For microbiological safety, keep the thawed solution in the vials until it has to be extracted into syringes for infusion.

Time window for further preparation and administration

After thawing, infusion of the solution should be completed within the 10-hour in-use stability limit at 25°C (see section 6.3). The infusion time depends on infusion volume, rate and patient response and can be, for example, 2 to 5 hours or longer for a patient weighing 100 kg.

Extraction into syringes

Using 18 to 21-gauge sharp needles, slowly extract the entire calculated dose volume of ROCTAVIAN from the vials into the syringes.

Adding the in-line filter and priming the infusion system

• Insert the in-line filter close to the infusion site.
• Prime tubing and filter with ROCTAVIAN.
• When replacing filters during the infusion, use sodium chloride 9 mg/mL (0.9%) solution for injection for priming and flushing.

Administration

• Do not administer this medicinal product before the solution has reached room temperature.
• Infuse the solution through a suitable peripheral vein, using an infusion catheter and a programmable syringe pump.
• Start the infusion at a rate of 1 mL/min. If tolerated, the rate may be increased every 30 minutes by 1 mL/min up to a maximum rate of 4 mL/min (see section 4.2). If clinically indicated for an infusion-related reaction, decrease the rate or stop the infusion and, as necessary, administer additional medicinal products such as systemic antihistamines, corticosteroids and/or intravenous fluids to manage the infusion reaction or prior to restarting the infusion.

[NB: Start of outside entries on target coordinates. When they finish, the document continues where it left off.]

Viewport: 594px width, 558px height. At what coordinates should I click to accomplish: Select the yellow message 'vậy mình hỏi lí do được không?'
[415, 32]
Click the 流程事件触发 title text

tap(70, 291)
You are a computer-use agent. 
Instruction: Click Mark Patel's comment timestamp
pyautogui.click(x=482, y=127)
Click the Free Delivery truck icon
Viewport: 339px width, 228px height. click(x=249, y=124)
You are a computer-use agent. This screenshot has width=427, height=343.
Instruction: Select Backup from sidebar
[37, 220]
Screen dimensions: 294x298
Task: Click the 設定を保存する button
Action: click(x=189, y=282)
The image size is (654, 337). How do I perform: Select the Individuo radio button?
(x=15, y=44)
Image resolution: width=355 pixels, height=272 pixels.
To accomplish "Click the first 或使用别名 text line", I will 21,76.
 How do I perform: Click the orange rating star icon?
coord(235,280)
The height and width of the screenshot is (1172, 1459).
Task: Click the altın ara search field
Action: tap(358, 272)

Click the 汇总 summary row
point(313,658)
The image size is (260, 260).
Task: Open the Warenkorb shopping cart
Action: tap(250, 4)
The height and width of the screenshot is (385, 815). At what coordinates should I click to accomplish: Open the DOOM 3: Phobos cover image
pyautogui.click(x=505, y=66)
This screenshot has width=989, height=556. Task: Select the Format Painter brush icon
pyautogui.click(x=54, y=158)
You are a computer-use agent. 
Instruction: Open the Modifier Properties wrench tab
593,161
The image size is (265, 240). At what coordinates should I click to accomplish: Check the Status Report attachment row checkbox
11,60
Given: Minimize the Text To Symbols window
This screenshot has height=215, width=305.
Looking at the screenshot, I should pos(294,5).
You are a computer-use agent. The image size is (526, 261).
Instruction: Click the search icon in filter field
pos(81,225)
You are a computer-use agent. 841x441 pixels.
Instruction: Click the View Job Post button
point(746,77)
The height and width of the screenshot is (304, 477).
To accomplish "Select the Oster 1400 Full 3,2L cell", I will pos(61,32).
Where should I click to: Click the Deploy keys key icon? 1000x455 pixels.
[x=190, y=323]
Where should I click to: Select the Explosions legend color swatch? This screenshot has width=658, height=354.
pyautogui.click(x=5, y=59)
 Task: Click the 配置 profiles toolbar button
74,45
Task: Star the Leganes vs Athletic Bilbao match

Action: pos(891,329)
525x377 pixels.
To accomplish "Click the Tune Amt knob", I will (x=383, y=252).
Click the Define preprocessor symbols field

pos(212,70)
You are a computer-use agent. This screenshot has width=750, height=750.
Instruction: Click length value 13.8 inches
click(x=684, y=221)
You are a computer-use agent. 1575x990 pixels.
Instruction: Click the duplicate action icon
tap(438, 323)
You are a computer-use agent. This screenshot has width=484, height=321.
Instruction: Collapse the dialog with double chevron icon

When restarting the infusion, start at a rate of 1 mL/min and consider maintaining it at a previously tolerated level for the remainder of the infusion.
• To ensure the patient receives the complete dose, after the volume of the last syringe containing ROCTAVIAN is infused, infuse a sufficient volume of sodium chloride 9 mg/mL (0.9%) solution for injection through the same tubing and filter and at the same infusion rate.
• Maintain venous access during the subsequent observation period (see section 4.4).

Measures to take in case of accidental exposure

All spills of valoctocogene roxaparvovec must be wiped with absorbent gauze pad and the spill area must be disinfected using a bleach solution followed by alcohol wipes.

Precautions to be taken for the disposal of the medicinal product

Unused medicinal product and waste that have been in contact with ROCTAVIAN (solid and liquid waste) must be disposed of in compliance with the local guidance for pharmaceutical waste.